Machado’s reaction to her win was shared on social media by the Nobel Committee which recorded their phone call.
“Oh my God … I have no words,” Machado told the secretary of the award body, Kristian Berg Harpviken.
“I thank you so much but I hope you understand this is a movement, this is an achievement of a whole society. I am just one person. I certainly do not deserve it,” she added.
Machado, a 58-year-old industrial engineer, was blocked in 2024 by Venezuela’s courts from running for president and thus challenging President Nicolas Maduro, who has been in power since 2013.
Marco Rubio, now Trump’s secretary of state, nominated Machado for the Peace Prize together with a group of US members of Congress in August 2024, when he was still a senator.
Trump is a critic of Venezuela’s President Maduro and the US does not recognise his government’s legitimacy.
Maduro, whose 12 years in office have been marked by deep economic and social crisis, was sworn in for a third term in January this year despite a six-month-long election dispute, international calls for him to stand aside and an increase in the US reward offered for his capture.
“When authoritarians seize power, it is crucial to recognise courageous defenders of freedom who rise and resist,” the Nobel Committee said in its citation.

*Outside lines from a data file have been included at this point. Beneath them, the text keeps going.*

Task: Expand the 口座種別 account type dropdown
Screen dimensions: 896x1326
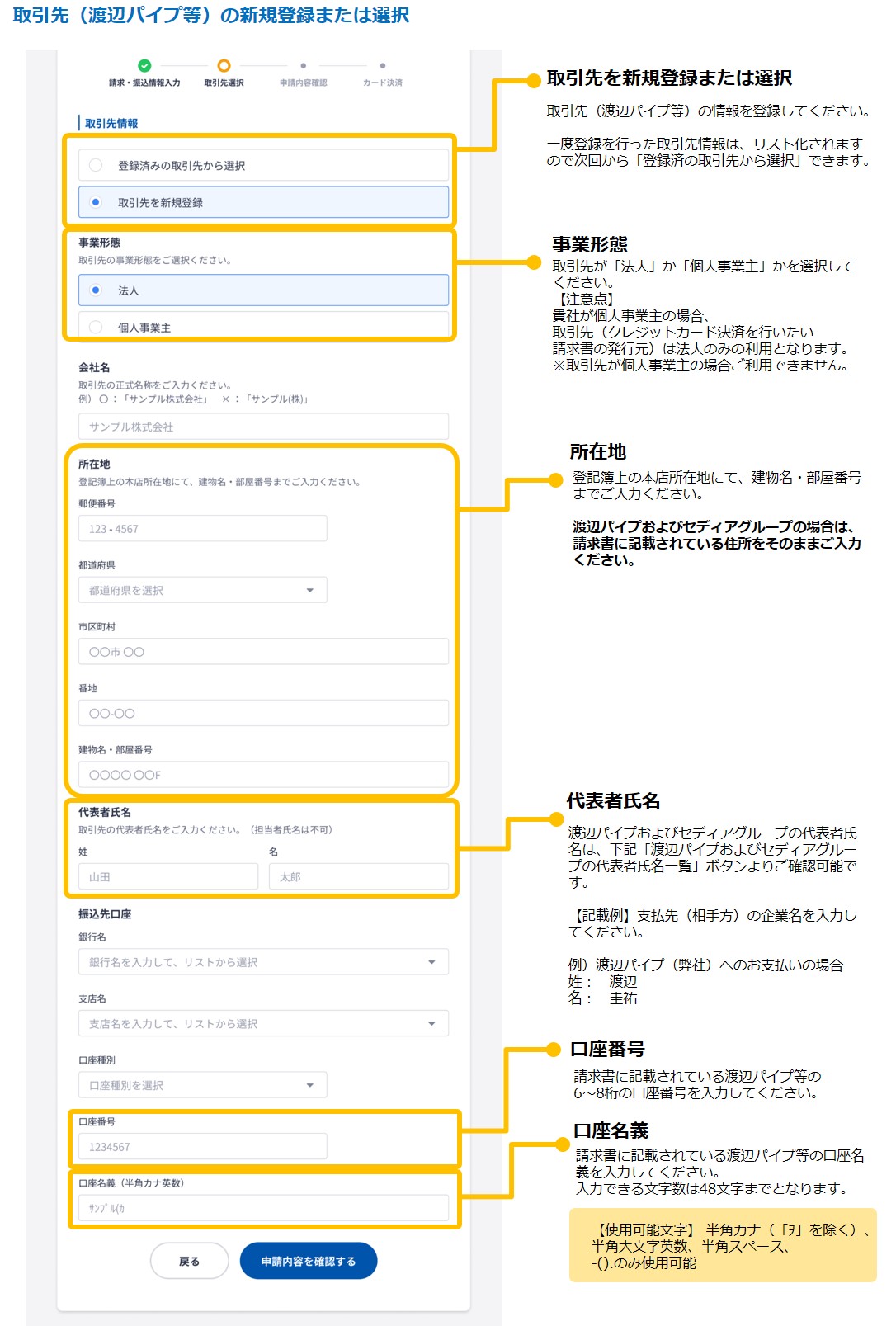Action: (x=202, y=1085)
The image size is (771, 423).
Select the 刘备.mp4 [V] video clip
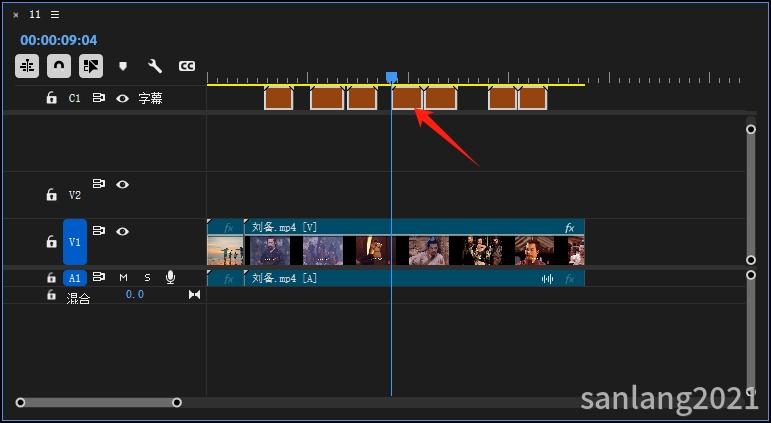[x=400, y=228]
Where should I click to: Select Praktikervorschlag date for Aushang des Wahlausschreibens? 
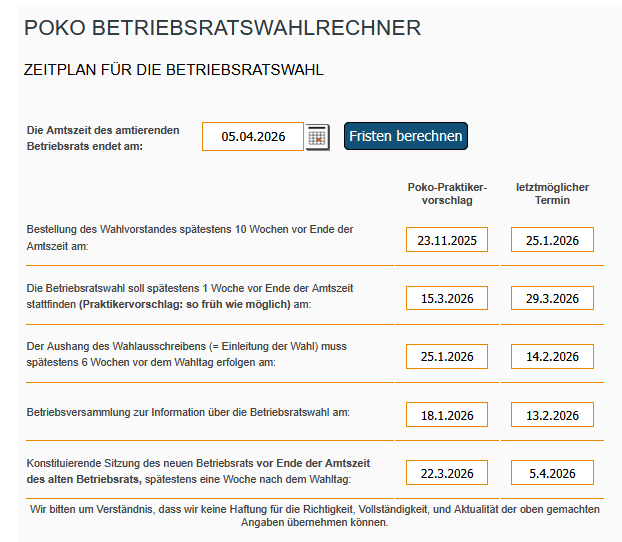tap(447, 356)
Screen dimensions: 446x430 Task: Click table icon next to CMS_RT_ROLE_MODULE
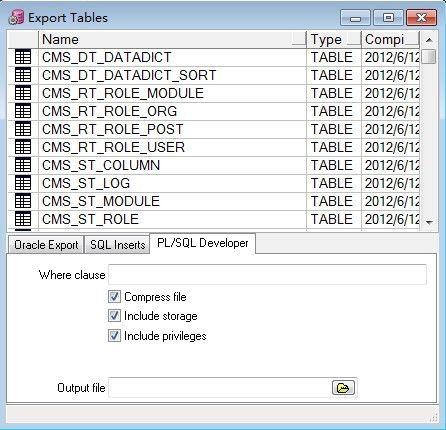[23, 93]
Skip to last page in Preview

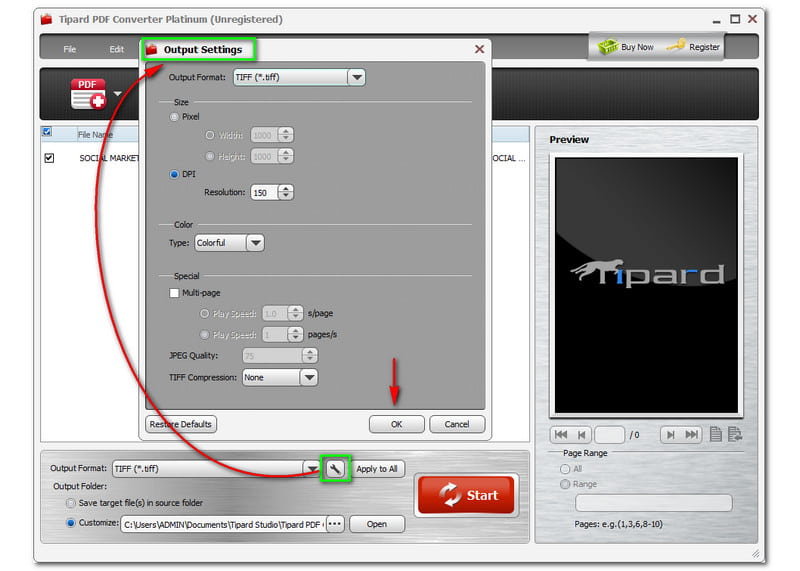[x=692, y=434]
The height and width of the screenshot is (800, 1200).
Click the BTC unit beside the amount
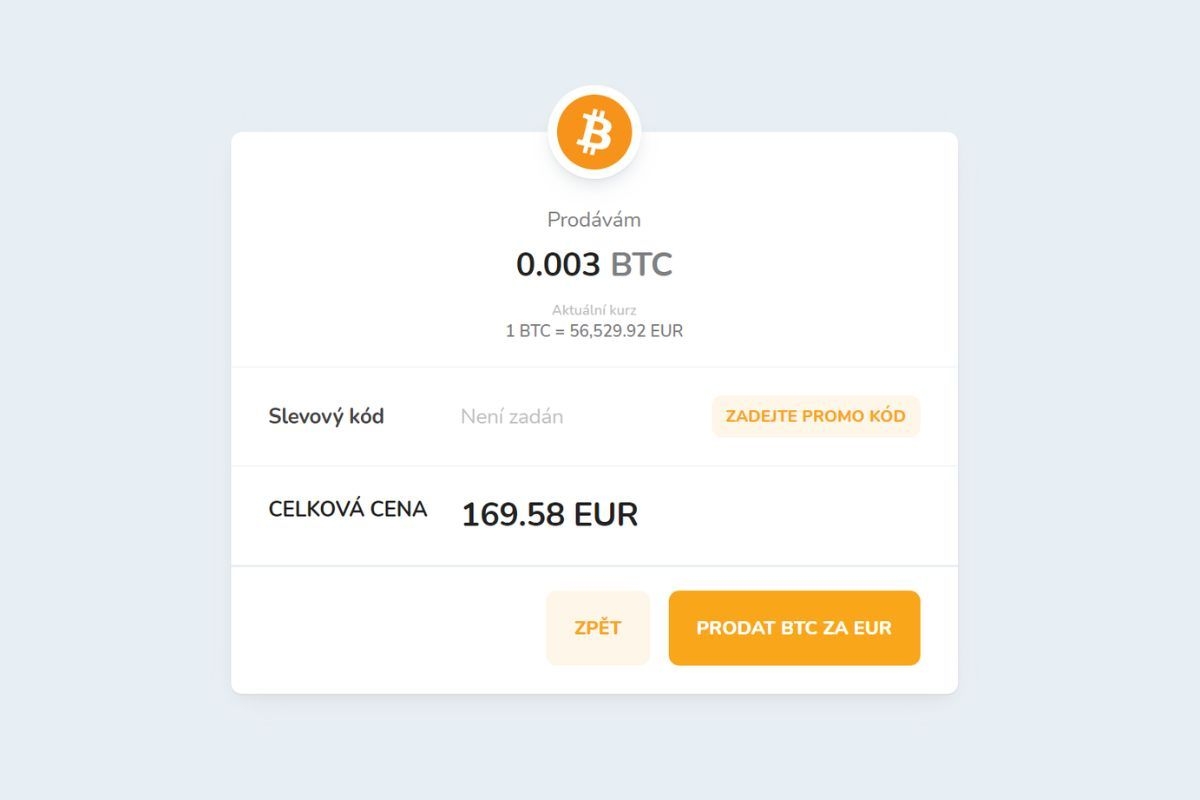point(642,265)
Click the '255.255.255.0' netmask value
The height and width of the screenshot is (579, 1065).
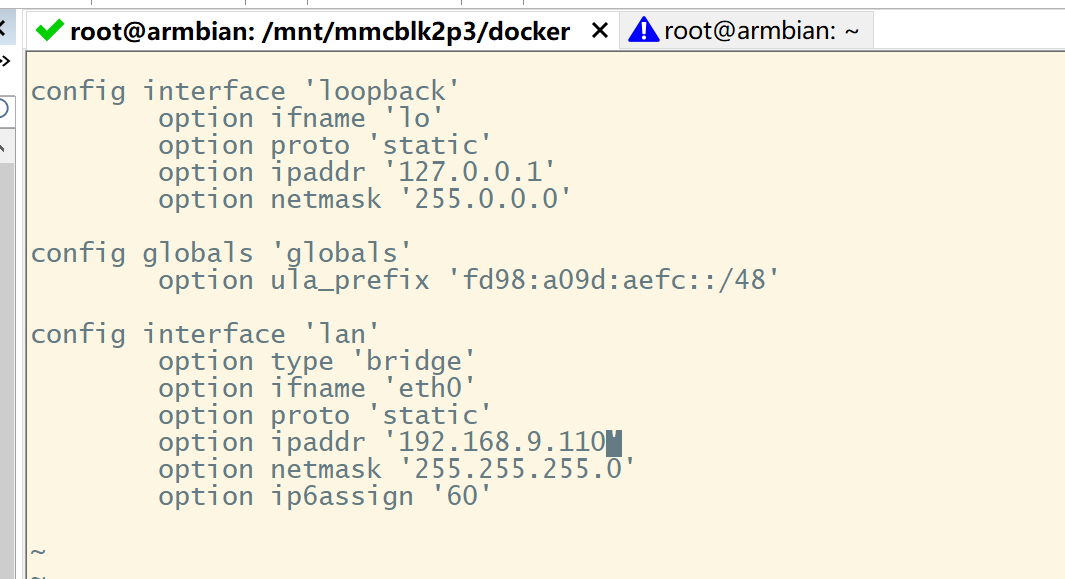523,470
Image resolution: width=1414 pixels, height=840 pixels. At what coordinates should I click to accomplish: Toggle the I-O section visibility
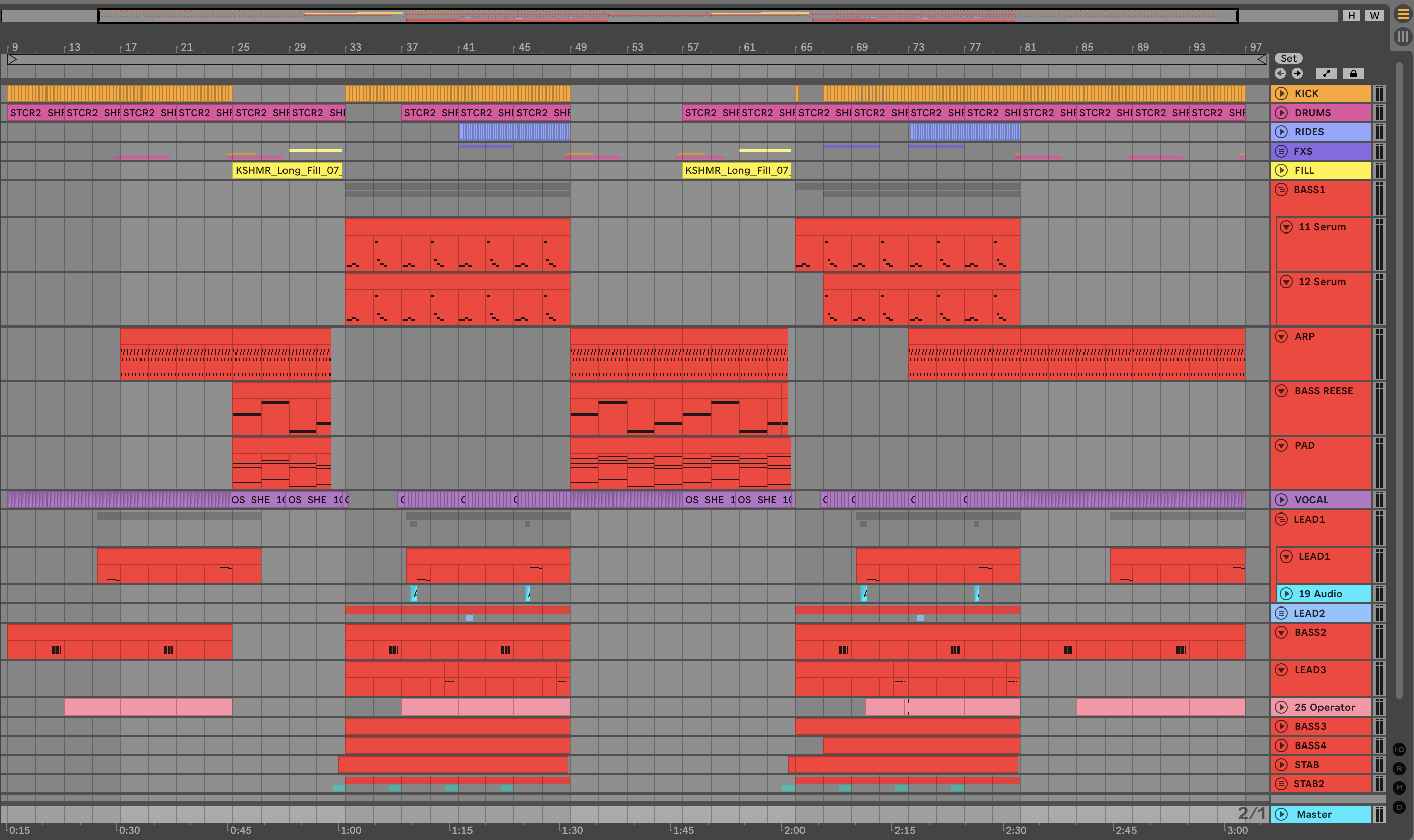click(1399, 750)
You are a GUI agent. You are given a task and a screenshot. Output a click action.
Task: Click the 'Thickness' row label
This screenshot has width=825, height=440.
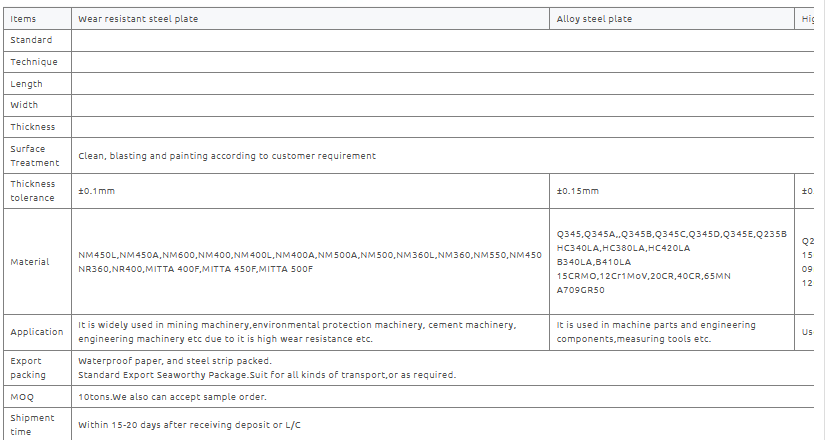[x=33, y=127]
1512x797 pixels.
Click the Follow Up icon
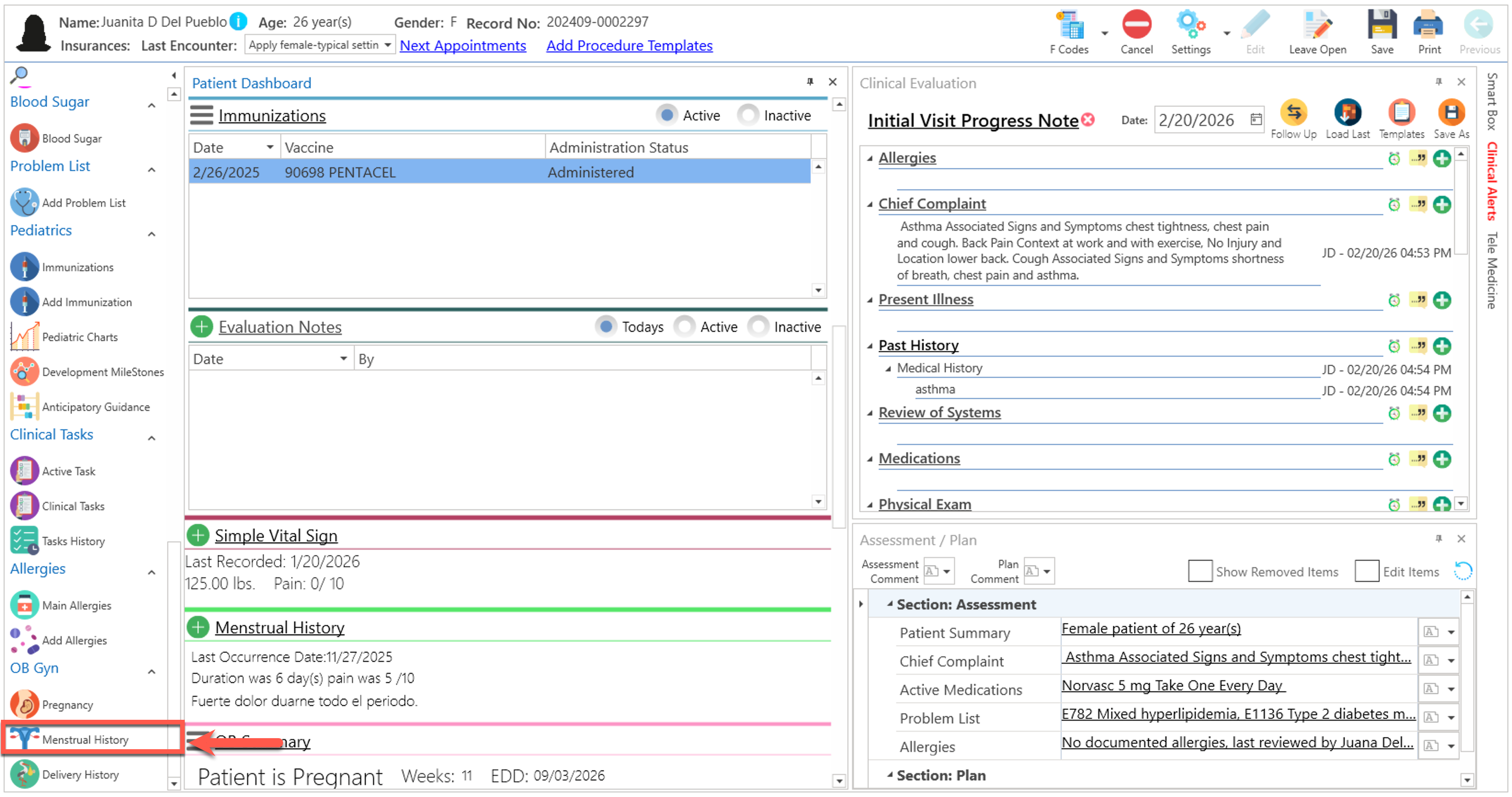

It was not immediately clear whether Machado would be able to attend the award ceremony in Oslo on December 10, the anniversary of the death of Swedish industrialist Alfred Nobel who founded the awards in his 1895 will.
Machado is the first Venezuelan to win the Nobel Peace Prize.
Her three adult children are living abroad for safety reasons.
The United Nations human rights office welcomed the award to Machado as a recognition of “the clear aspirations of the people of Venezuela for free and fair elections”.
The head of the award committee, Joergen Watne Frydnes, said he hoped it would spur the Venezuelan opposition’s work.
“We hope that the entire opposition will have renewed energy to continue the work for a peaceful transition from dictatorship to democracy,” Frydnes told Reuters after the announcement.
The lead-up to this year’s prize announcement was dominated by Trump’s repeated public statements that he deserved to win the award.
“The democratic opposition of Venezuela is something that the US has been eager to support. So, in that sense, it would be hard for anyone to constitute this as an insult to Trump,” said Halvard Leira, research director at the Norwegian Institute of International Affairs.
The United States has struck several vessels allegedly carrying drugs off the coast of Venezuela in recent weeks.
Trump has determined that the US is engaged in “a non-international armed conflict” with drug cartels, according to a document notifying Congress of its legal justification for deadly US strikes on boats off Venezuela.
Machado has publicly supported the US military operation, telling Fox Noticias last month the operation was “aimed at saving lives” in both countries.